Why do I think that this will end badly? From the UK:
Japanese knotweed was first introduced as an ornamental plant in the 19th Century. But with no natural enemies in the UK it soon raged out of control, wiping out surrounding wildlife and even destroying buildings. The invasive species, that can grow up to 13ft tall and break through concrete, causes around £150 million worth of damage every year.
Gardeners tried starving it of water, soaking it in toxic weedkiller and simply just ripping it up, but nothing worked – until now.
A tiny insect called a psyllid, about the size of a grain of sand, was found to fell the knotweed within a few weeks and is now to be introduced to sites across the country. The plant-jumping lice lay eggs on the weed and the hatched larvae suck out the sap. (Louise Gray, The Telegraph [UK])
The citizens of the UK have been assured that the new bug has been thoroughly tested and won’t itself become a pest. And just to be sure, they are testing it at three “secret sites” where they will be “closely watched.” And if while watching they see a problem? Well, they don’t say what will happen if there’s a problem, since they will be letting this remedy out into the wild. The genie will be out of the bottle.

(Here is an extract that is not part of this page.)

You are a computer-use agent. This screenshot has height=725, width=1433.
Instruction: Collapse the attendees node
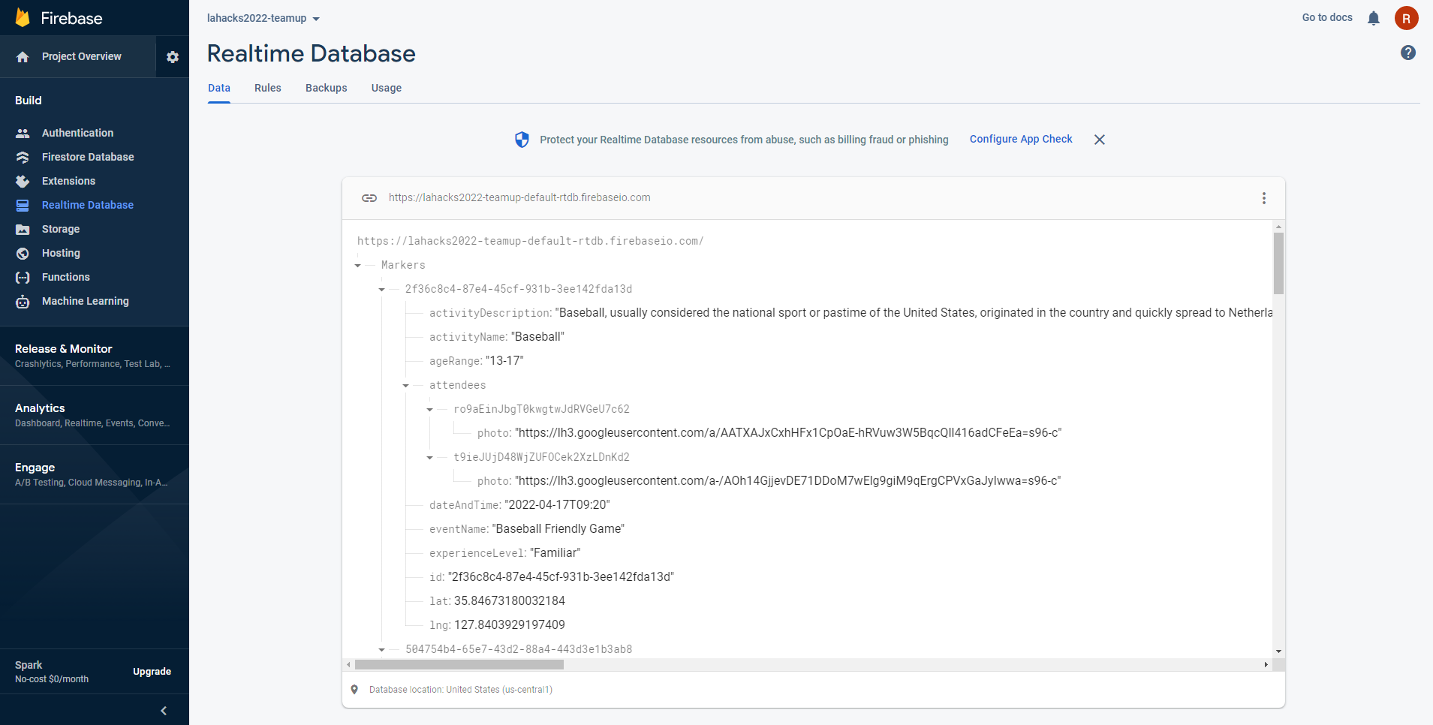406,386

While this is being pitched as a huge boon to gardeners, the quotes in the article were from civil engineers, for whom the Japanese knotweed is an expensive problem when they wish to build on overgrown lots. Anyway, what could go wrong? These are tiny insects who only like to eat the Japanese knotweed. When they’ve eaten these all up, I’m sure they’d never develop an appetite for any other meal. Like those roses the English love so much.
According to The Telegraph the UK has never used biocontrol before. So they are playing catch up and with this brilliant idea, can truly be said to be entering the 19th century.